Current lifecycle model:

  • a pipeline instance is compile-once
  • a pipeline instance is start-once
  • compile() twice raises RuntimeError
  • start() twice raises RuntimeError
  • close() is idempotent

Metrics And Monitoring

Start monitoring with:

pipe.start_monitor(interval_s=0.05)

Read metrics with:

all_metrics = pipe.metrics()
worker_metrics = pipe.metrics("worker")

Metrics expose snapshots of:

  • PID
  • CPU percent
  • RSS memory
  • nice level
  • ring pressure

Use this for operational visibility, not as a hard real-time timing guarantee.

If you ask for an unknown task name, metrics(task_name) raises KeyError.

Saving And Reconstructing Pipelines

Pipelines can be serialized to TOML:

pipe.save("radar.toml")
restored = pythusa.Pipeline.reconstruct("radar.toml")

This persists the declaration, not a live runtime.

Saved content includes:

  • pipeline name
  • stream declarations
  • event declarations
  • task bindings
  • controlled-task metadata
  • callable module and qualified name

Important limitation:

  • saved task callables must be importable top-level functions
  • lambdas, nested functions, and other non-importable callables are not supported

Errors And Current Limits

PYTHUSA v0 is intentionally narrow. The constraints are there to keep the execution model explicit.
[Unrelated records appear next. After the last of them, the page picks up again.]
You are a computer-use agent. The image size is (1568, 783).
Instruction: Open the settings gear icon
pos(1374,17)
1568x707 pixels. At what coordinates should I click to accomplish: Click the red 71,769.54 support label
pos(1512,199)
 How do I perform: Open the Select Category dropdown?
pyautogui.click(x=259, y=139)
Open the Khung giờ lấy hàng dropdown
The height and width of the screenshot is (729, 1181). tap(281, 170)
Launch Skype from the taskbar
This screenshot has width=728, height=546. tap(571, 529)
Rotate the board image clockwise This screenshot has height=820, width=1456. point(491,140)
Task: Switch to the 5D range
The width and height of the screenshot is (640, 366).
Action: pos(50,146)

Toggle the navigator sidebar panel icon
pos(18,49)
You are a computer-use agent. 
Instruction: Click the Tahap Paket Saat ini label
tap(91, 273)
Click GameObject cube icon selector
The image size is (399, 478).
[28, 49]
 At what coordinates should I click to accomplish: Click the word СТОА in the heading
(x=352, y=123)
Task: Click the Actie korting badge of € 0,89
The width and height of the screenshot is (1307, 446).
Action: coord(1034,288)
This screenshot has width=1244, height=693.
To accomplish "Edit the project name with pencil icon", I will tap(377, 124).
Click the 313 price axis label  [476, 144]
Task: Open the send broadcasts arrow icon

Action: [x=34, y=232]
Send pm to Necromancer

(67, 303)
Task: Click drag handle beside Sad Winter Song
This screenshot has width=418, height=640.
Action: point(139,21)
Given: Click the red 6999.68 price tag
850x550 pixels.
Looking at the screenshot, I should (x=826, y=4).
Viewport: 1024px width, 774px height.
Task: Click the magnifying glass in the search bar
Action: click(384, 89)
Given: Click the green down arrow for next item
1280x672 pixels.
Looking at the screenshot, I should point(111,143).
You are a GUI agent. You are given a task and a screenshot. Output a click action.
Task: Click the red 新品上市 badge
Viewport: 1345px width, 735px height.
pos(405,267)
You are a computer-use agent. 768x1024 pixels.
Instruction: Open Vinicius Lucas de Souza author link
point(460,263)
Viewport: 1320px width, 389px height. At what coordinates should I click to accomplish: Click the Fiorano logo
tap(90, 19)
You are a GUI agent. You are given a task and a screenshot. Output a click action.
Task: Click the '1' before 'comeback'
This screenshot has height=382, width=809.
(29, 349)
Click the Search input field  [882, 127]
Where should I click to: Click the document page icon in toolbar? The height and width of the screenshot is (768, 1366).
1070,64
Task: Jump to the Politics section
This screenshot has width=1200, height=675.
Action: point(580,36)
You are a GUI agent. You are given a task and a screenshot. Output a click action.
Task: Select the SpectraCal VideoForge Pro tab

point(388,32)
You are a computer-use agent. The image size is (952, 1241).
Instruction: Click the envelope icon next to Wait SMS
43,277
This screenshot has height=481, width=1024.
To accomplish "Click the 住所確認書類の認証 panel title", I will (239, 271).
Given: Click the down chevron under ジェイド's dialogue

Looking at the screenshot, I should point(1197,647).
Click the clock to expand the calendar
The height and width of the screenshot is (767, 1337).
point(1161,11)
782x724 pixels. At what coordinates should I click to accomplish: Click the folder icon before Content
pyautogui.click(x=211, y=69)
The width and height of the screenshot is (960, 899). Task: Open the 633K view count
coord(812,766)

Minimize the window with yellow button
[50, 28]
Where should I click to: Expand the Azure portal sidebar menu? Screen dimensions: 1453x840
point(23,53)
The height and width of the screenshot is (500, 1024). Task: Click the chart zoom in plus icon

Current unsupported or constrained patterns:

  • cyclic task graphs are not supported
  • multiple writers to one stream are not supported
  • arbitrary Python objects as stream payloads are not supported
  • variable-shape frames on one stream are not supported
  • automatic fan-in coordination is not provided
  • many independent consumers on one event are not the intended event model

Some important consequences:

  • if a task reads from multiple input streams, that task is responsible for deciding how to synchronize them
  • if two upstream producers run at different rates, the downstream task must define the join logic
  • if you need counted per-activation semantics, design the event ownership carefully instead of treating one event like a broadcast queue

Common failure modes:

  • duplicate stream, task, or event names raise ValueError
  • invalid task bindings raise ValueError
  • compile-time topology problems raise ValueError
  • trying to compile or start the same pipeline twice raises RuntimeError

When To Drop Lower

Pipeline should be the default. Drop to the low-level runtime only when you specifically need:

  • direct Manager control
  • manual ring construction
  • custom bootstrap behavior
  • experiments that depend on raw ring semantics

If your application still fits the factory-line model of machines plus conveyor belts, stay with Pipeline. If you need to rewire the motors themselves, use the runtime layer.